Problem to solve: An exact transcription of all the records below is required, without any images.

(Records from a collection)
+-------+

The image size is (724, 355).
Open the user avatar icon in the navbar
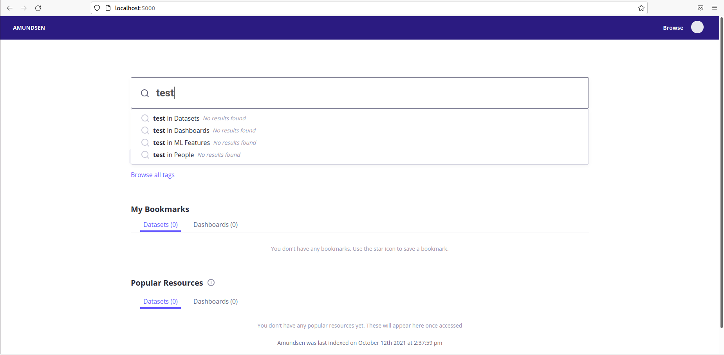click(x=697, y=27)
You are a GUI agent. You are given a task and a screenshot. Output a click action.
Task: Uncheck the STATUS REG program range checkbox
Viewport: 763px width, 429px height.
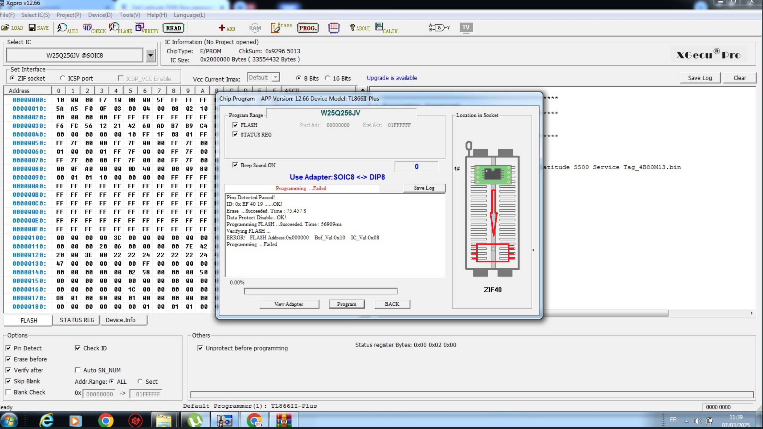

+-------+

Answer section:
The image size is (724, 355).
Open the user avatar icon in the navbar
click(x=697, y=27)
You are a GUI agent. You are given a task and a screenshot. Output a click action.
Task: Uncheck the STATUS REG program range checkbox
Viewport: 763px width, 429px height.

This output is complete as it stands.